El la mesa del fondo de un bar, hay una mujer muy pasada de alcohol. No puede sostener la cabeza, está a punto de derrumbarse cuando un hombre, que la estuvo observando junto a sus amigos, se le acerca. La ayuda a salir, la lleva a su casa y se dispone a violarla mientras ella, semiinconsciente, apenas parece darse cuenta de lo que pasa. Pero cuando la violación se está por consumar, sorpresa: resulta que ella no está nada borracha. Completamente lúcida de pronto, actuó para cazar a su presa, como una calculadora máquina de justicia solitaria contra tipos violentos. Una femme fatale dedicada a la venganza.
Ella es Cassandra (la inglesa Carey Mulligan, a la que también pudimos ver este año en la interesante The Dig), que va a cumplir 30 pero vive con los padres y no parece tener más ambiciones que trabajar en un café. De día, una “chica” dulce y fresca; de noche, adopta diferentes personalidades, con outfits muy sofisticados que produce para salir de caza, utilizando el método descripto arriba. Sus padres no sospechan nada, pero están inquietos por la demora en despegar de su hija única. Que ya no es una chica, claro, interpretada por una actriz de 35 años. ¿Inverosímil, quizás?
Pero Cassandra cumple una función porque tiene un motivo, que conoceremos pronto. Una razón por la que la prometedora joven, que era una luz en la carrera de medicina, lo dejó todo de un día para otro. Pero su catarsis, que evoca el subgénero de rape & revenge (violación y venganza), cuenta con el el cálculo y la distancia de quien no fue víctima directa. También tiene un motivo la directora debutante, la actriz Emerald Fennell, que en tiempos de #MeToo propone esta especie especie de sátira negra, inclasificable mezcla de todo, para exponer a los machirulos.
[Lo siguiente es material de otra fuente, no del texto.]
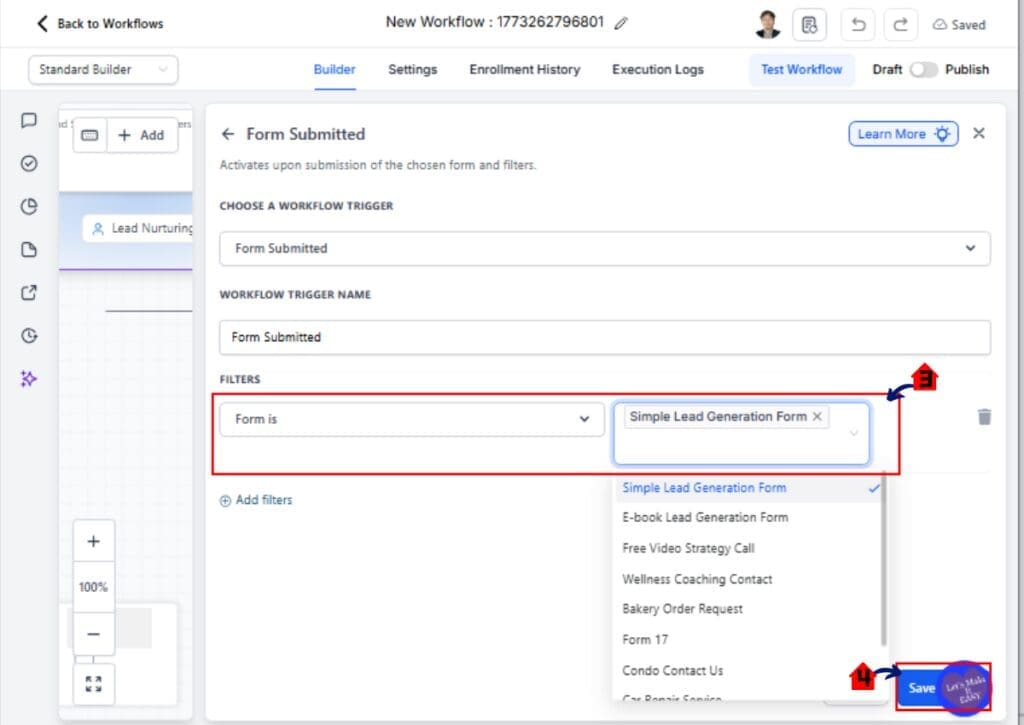Viewport: 1024px width, 725px height.
Task: Expand the Form Submitted trigger dropdown
Action: [x=605, y=248]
Es el balance que dejará en su último y humillante acto.
Hermosa venganza es una película antihombres, burdamente misándrica. Sin espacio para la sutileza, y finalmente sin criterio acerca de las reglas del juego que propone. Todos los hombres son pervertidos, malos y estúpidos por naturaleza, animaloide. En el guión la regla es lo pendular, que muchos han leído como una audacia innovadora: si la protagonista es una justiciera heroica o una loca suelta, si estamos frente a una comedia negra o a un thriller siniestro, si va en serio o en broma.
Fennell hace un patchwork, una sumatoria de tonos, desde la comedia romántica, cuando Cassandra se pone de novia, a la violencia desatada con niveles de truculencia gratuitos. De esos de impacto fácil: así cualquiera patea las conciencias patriarcales. Como una máquina de frustrar expectativas, la historia propone comedia negra, pero no divierte; drama, pero no conmueve. Y como mazazo contra el machismo, el desarrollo es todo menos agudo.
En la puesta, hay algunas ideas interesantes, un juego con los tonos pasteles de interiores y vestuarios, con los encuadres centrados y algún chiste, quizá con ánimo transgresor, de videoclip, con Cassandra vestida de enfermera sexy al ritmo de una versión instrumental del Toxic de Britney.
Pero si Fennell consigue generar cierta intriga acerca de la verdad y el destino de su personaje, el ambicioso juego con las expectativas, los tonos y géneros “subvertidos”, pronto lo empantana. En la búsqueda de provocar desconcierto, cae en área del ridículo irrecuperable, con el espectador preguntándose, irritado, qué diablos es esto. Sobre todo en el tramo final.
Porque enfrentar el ridículo puede ser un riesgo interesante a tomar, incluso (o más) cuando se habla de temas tan serios. Pero Fennel ni siquiera confía en la ambigüedad posible, sino que irá alternando, entre secuencias de gusto cada vez más deplorable, explicación tras explicación. Que una película tan extraviada, o en todo caso menor, sea favorita al Oscar, parece dejar claro que ya no se trata de cine, sino de congraciarse con los tiempos que corren. El cine de agenda.